### [Your instructions]
Copy out the lines of the data from the line containing "Viewport: 1456px width, 819px" to the line containing "Action: [x=19, y=801]", both ends included, reproducing each line without any change.
'''
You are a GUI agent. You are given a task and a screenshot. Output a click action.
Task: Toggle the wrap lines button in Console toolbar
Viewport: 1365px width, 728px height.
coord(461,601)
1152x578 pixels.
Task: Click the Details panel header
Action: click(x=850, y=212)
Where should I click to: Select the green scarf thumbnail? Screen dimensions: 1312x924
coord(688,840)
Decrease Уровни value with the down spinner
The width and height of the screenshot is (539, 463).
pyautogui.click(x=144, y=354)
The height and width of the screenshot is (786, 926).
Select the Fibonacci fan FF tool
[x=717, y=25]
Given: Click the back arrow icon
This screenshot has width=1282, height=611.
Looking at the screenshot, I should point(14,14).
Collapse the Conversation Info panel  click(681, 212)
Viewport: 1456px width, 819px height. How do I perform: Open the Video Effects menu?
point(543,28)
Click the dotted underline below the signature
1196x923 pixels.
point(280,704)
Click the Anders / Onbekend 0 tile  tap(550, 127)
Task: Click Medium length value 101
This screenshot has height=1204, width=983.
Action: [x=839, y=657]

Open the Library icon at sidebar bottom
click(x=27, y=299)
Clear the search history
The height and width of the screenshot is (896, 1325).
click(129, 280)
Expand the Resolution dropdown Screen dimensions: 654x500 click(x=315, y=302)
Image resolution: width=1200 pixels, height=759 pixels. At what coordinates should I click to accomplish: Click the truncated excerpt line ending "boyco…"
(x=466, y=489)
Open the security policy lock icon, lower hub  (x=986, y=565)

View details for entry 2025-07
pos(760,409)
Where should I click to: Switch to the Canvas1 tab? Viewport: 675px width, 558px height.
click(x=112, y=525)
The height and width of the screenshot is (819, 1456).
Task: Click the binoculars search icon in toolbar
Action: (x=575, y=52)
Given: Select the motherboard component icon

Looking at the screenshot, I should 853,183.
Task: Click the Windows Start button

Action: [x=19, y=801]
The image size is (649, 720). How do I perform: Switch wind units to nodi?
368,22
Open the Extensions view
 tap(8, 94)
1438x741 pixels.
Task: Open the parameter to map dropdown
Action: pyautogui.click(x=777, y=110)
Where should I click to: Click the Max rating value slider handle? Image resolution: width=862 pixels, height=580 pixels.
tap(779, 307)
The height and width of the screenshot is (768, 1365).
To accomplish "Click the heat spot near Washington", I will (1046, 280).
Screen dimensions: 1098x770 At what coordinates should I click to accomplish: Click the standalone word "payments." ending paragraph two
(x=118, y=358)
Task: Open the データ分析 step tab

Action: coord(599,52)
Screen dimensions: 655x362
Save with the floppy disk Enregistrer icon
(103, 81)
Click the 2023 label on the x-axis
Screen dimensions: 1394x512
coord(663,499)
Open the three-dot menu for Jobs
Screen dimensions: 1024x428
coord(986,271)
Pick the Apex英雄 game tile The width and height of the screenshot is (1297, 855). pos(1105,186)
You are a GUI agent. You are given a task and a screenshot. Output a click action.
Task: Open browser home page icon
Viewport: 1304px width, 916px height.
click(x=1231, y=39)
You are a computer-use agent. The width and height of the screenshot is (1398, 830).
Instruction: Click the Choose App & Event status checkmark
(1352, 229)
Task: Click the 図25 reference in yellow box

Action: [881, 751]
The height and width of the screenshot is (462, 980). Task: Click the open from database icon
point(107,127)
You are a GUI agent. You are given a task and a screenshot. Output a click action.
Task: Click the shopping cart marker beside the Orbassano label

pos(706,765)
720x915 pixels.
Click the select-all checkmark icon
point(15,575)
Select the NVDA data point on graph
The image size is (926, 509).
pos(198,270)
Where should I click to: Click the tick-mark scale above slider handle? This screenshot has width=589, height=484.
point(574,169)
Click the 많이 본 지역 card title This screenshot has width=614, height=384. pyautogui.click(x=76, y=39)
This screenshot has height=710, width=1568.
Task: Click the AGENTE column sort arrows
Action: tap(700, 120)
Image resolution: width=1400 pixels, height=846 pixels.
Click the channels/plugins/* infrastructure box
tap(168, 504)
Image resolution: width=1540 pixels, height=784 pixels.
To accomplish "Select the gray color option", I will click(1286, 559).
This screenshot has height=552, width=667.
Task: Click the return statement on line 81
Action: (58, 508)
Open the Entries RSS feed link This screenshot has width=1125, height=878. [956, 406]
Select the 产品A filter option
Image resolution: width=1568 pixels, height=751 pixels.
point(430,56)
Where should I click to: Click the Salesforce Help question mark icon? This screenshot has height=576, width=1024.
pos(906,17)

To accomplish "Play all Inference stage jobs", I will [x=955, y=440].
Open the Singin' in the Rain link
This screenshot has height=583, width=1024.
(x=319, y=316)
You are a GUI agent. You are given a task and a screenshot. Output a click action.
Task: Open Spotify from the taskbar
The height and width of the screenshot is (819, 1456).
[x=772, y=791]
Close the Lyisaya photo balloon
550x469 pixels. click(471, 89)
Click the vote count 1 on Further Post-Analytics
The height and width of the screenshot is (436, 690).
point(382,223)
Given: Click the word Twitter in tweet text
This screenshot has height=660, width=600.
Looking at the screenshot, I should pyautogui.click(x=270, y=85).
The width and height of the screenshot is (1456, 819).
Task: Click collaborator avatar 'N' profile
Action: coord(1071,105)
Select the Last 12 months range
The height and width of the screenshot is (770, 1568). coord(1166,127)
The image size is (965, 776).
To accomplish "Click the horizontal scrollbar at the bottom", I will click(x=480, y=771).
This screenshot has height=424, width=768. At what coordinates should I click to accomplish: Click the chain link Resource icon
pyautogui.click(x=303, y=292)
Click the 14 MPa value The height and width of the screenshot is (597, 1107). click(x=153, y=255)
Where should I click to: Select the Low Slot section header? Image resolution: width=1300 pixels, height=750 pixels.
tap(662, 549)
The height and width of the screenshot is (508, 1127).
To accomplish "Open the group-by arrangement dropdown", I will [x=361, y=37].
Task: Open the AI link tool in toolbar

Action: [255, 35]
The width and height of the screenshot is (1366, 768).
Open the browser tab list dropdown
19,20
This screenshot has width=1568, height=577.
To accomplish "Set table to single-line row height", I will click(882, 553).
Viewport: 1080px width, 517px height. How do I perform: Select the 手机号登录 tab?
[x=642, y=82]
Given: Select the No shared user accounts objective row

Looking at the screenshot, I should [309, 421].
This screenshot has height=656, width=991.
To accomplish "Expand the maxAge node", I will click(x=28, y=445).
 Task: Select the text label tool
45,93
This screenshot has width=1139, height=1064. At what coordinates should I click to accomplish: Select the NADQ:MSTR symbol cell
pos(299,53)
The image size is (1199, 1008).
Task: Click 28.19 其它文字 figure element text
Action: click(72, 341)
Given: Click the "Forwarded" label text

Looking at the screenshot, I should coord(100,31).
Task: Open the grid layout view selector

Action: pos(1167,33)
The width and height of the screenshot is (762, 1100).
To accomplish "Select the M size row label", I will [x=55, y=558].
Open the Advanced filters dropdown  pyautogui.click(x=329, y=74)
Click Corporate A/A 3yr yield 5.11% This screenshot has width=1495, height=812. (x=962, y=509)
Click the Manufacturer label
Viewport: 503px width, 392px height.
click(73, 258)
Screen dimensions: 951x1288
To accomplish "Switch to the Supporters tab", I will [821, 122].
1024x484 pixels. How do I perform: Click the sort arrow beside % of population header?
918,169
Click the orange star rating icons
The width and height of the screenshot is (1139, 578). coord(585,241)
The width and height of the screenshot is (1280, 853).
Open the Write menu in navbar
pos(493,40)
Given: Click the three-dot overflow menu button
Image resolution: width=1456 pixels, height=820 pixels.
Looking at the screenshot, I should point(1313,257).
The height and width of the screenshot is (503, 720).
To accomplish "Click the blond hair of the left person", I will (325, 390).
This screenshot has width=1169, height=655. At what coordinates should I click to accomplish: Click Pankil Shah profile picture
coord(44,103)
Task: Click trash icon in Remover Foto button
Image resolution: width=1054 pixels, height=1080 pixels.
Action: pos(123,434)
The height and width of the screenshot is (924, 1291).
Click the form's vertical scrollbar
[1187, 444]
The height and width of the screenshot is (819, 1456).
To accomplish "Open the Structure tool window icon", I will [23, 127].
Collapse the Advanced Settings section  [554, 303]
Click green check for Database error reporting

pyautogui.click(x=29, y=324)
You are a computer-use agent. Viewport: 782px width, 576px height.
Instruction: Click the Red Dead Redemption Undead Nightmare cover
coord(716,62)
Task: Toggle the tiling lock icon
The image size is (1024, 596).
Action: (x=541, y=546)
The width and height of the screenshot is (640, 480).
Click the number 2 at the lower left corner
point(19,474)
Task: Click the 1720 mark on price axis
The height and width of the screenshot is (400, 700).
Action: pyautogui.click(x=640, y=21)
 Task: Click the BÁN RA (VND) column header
'''
### [Output for this exercise]
Viewport: 1456px width, 819px height. How do I perform: Open the Video Effects menu?
point(543,28)
Click the dotted underline below the signature
1196x923 pixels.
point(280,704)
Click the Anders / Onbekend 0 tile  tap(550, 127)
Task: Click Medium length value 101
This screenshot has height=1204, width=983.
Action: [x=839, y=657]

Open the Library icon at sidebar bottom
click(x=27, y=299)
Clear the search history
The height and width of the screenshot is (896, 1325).
click(129, 280)
Expand the Resolution dropdown Screen dimensions: 654x500 click(x=315, y=302)
Image resolution: width=1200 pixels, height=759 pixels. At what coordinates should I click to accomplish: Click the truncated excerpt line ending "boyco…"
(x=466, y=489)
Open the security policy lock icon, lower hub  (x=986, y=565)

View details for entry 2025-07
pos(760,409)
Where should I click to: Switch to the Canvas1 tab? Viewport: 675px width, 558px height.
click(x=112, y=525)
The height and width of the screenshot is (819, 1456).
Task: Click the binoculars search icon in toolbar
Action: (x=575, y=52)
Given: Select the motherboard component icon

Looking at the screenshot, I should 853,183.
Task: Click the Windows Start button

Action: [x=19, y=801]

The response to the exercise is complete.